Chairman of the Fonterra Shareholders' Council John Monaghan said that if poor payouts to farmers continue, some farmers may look for alternative co-ops, a move that may threaten Fonterra's existence.

"The impact of poor payouts will extend well past farm profitability and may challenge the very existence of the co-operative," Monaghan said in the council's annual report. "A lean payout could encourage suppliers to look for alternatives and may not encourage farmers to increase production."

He said that as a result the co-operative could struggle to reach its target of 3% annual milk growth.

During 2005/06, the council told Fonterra that an anticipated payout of $3.85 per kilogram of milksolids was unacceptable and the payout was increased to $4.10, after a $130m cost efficiency program.

However, the payout still compared unfavourably with those for smaller co-ops in New Zealand, Monaghan said.

"While a record number of new suppliers has joined the co-operative for the 2006/07 season, others have left with some suppliers taking all or part of their production to competitors," he added.

The annual report said Fonterra's growth in Australia might be more difficult, after it lost a takeover battle for domestic dairy producer National Foods last year.

Fonterra has consolidated its Australian assets, bringing the Peters & Brownes Foods and Bonland Dairies businesses under the Fonterra brand and acquired the Nestle site at Dennington near Warrnambool in Victoria.

But Monaghan said the profitability of Fonterra's Australian operations had been adversely affected by competition for milk supply.

"It is imperative that the Australian operations deliver an improved return to Fonterra shareholders in the coming season," Monaghan said.

He said strong earnings from Australia were necessary to achieve future growth initiatives.

Fonterra chairman Henry van der Heyden said today in a statement that the council had listed many of the issues that confronted Fonterra during 2005/06.

"But the board is confident that management has appropriate strategies and action plans in place to counter these issues," Van der Heyden said.

He said those strategies, which include a significant step up in the returns from Fonterra's value-add businesses, are being implemented by management.

"Farmers are making it very clear that they expect Fonterra to pick up the pace on performance and lift its returns to farmers year-on-year," Van der Heyden said.

+++++

# SET PROBLEM 1
What payout per kilogram of milksolids did the council tell Fonterra was unacceptable for 2005/06, according to the Fonterra payouts article?
# SET PROBLEM 2
Reproduce the part of the Fonterra payouts article starting with "However, the payout" and going on through "for milk supply.".
The data after this article comes from an unrelated source.

# DATASET EXTRACT

+++++

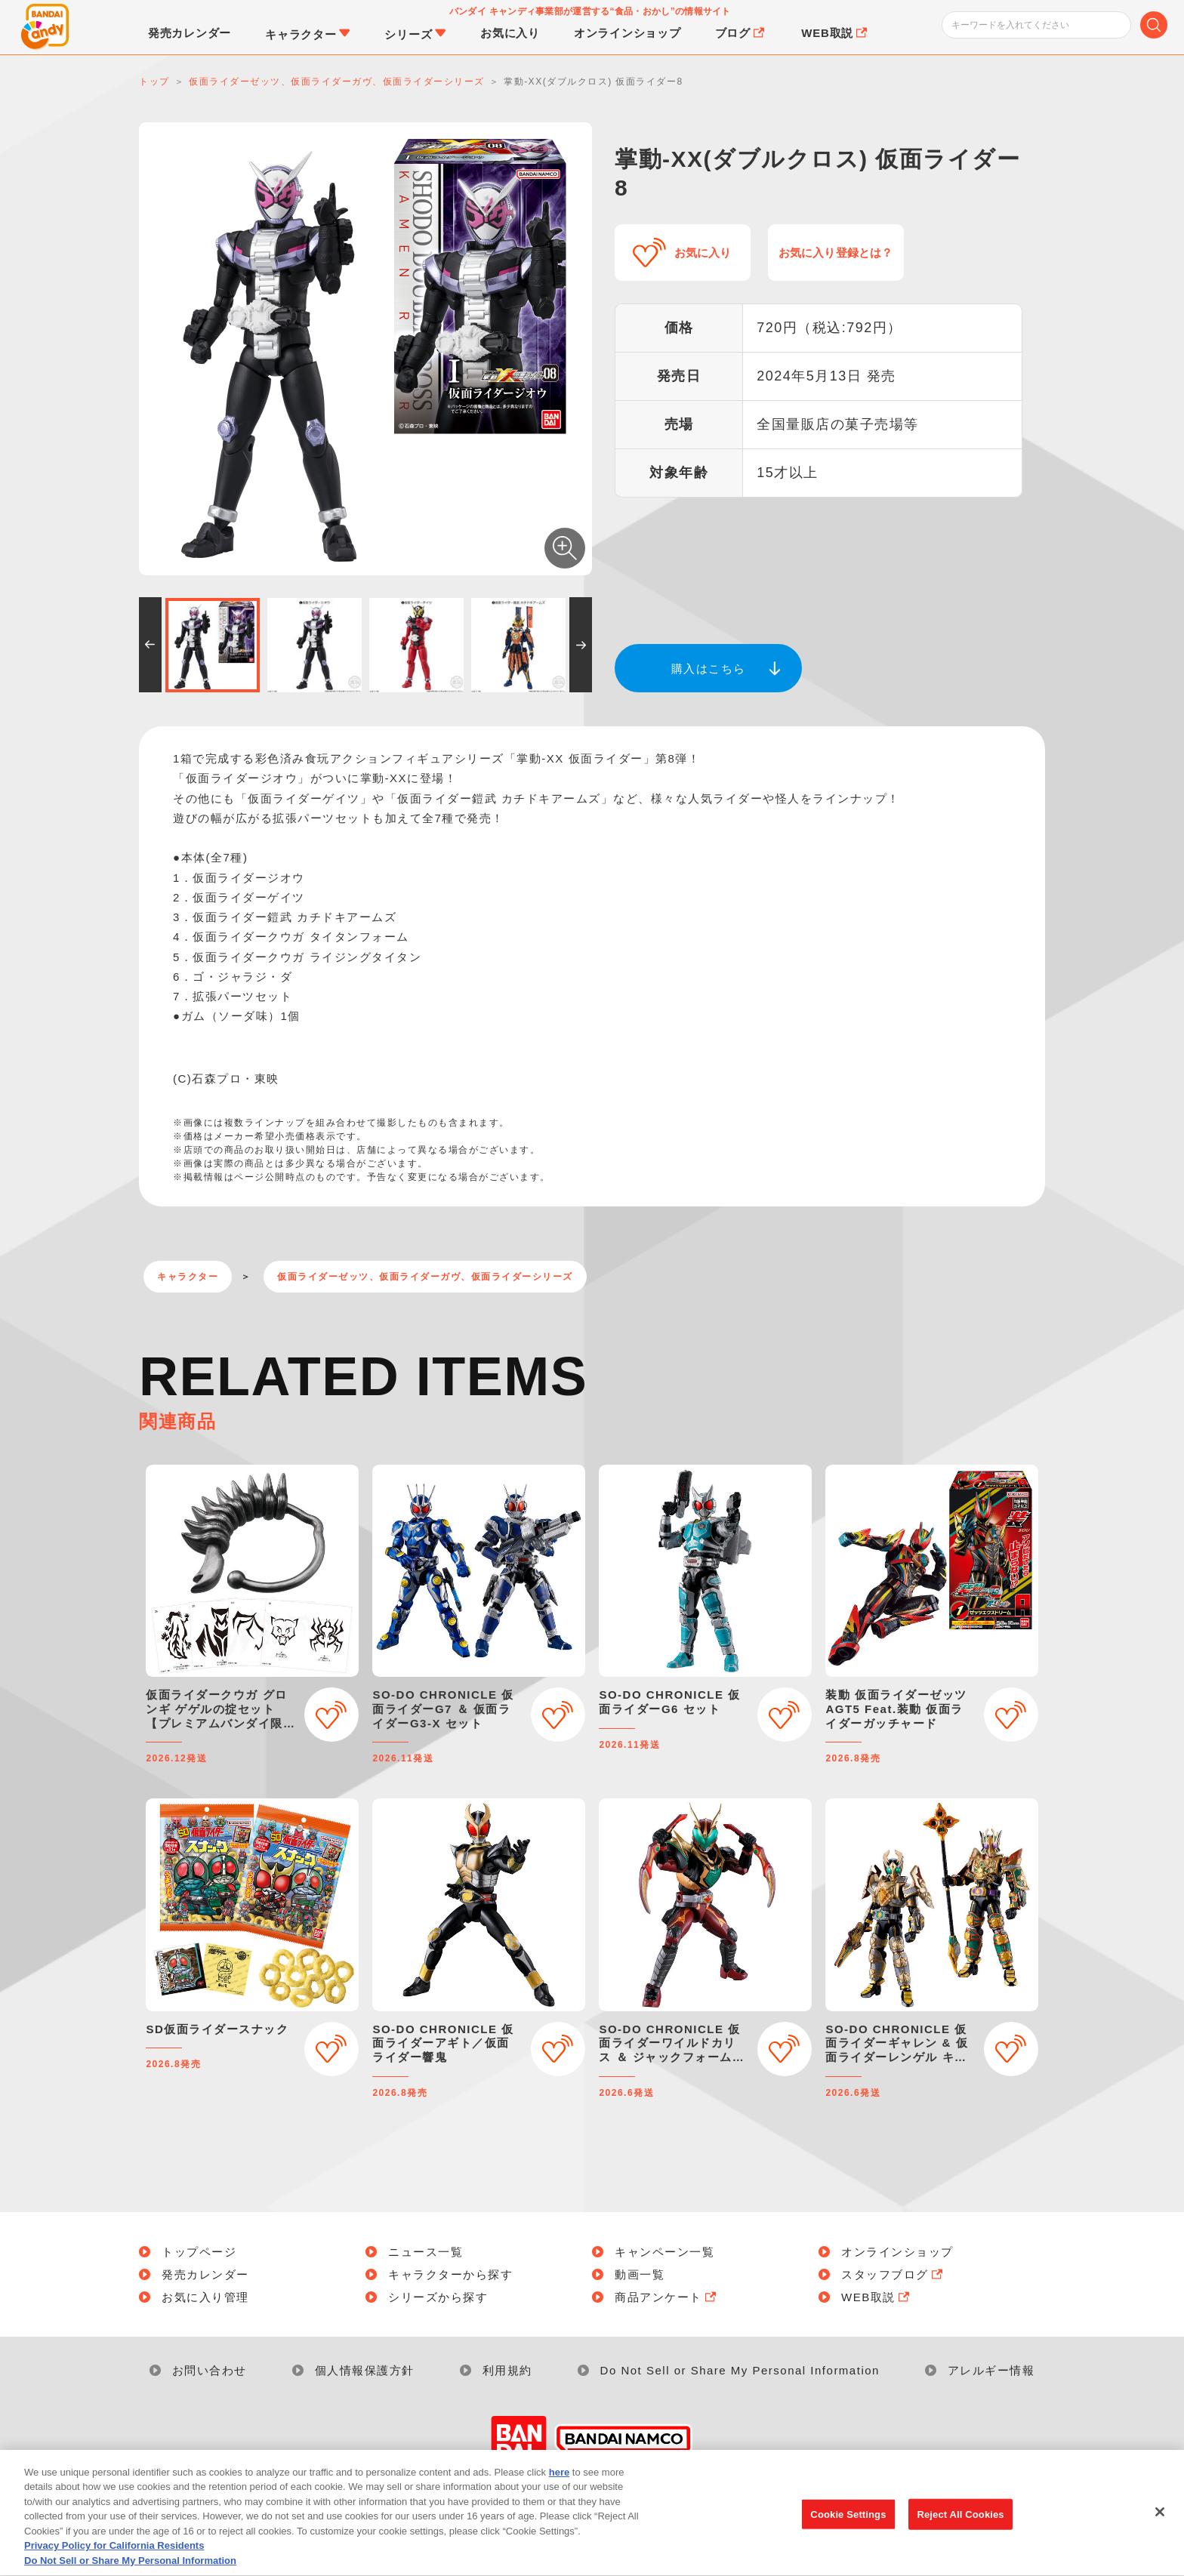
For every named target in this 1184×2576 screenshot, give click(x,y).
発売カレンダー (205, 2274)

+++++

# TASK ANSWER 1
$3.85 per kilogram of milksolids.

# TASK ANSWER 2
However, the payout still compared unfavourably with those for smaller co-ops in New Zealand, Monaghan said.

"While a record number of new suppliers has joined the co-operative for the 2006/07 season, others have left with some suppliers taking all or part of their production to competitors," he added.

The annual report said Fonterra's growth in Australia might be more difficult, after it lost a takeover battle for domestic dairy producer National Foods last year.

Fonterra has consolidated its Australian assets, bringing the Peters & Brownes Foods and Bonland Dairies businesses under the Fonterra brand and acquired the Nestle site at Dennington near Warrnambool in Victoria.

But Monaghan said the profitability of Fonterra's Australian operations had been adversely affected by competition for milk supply.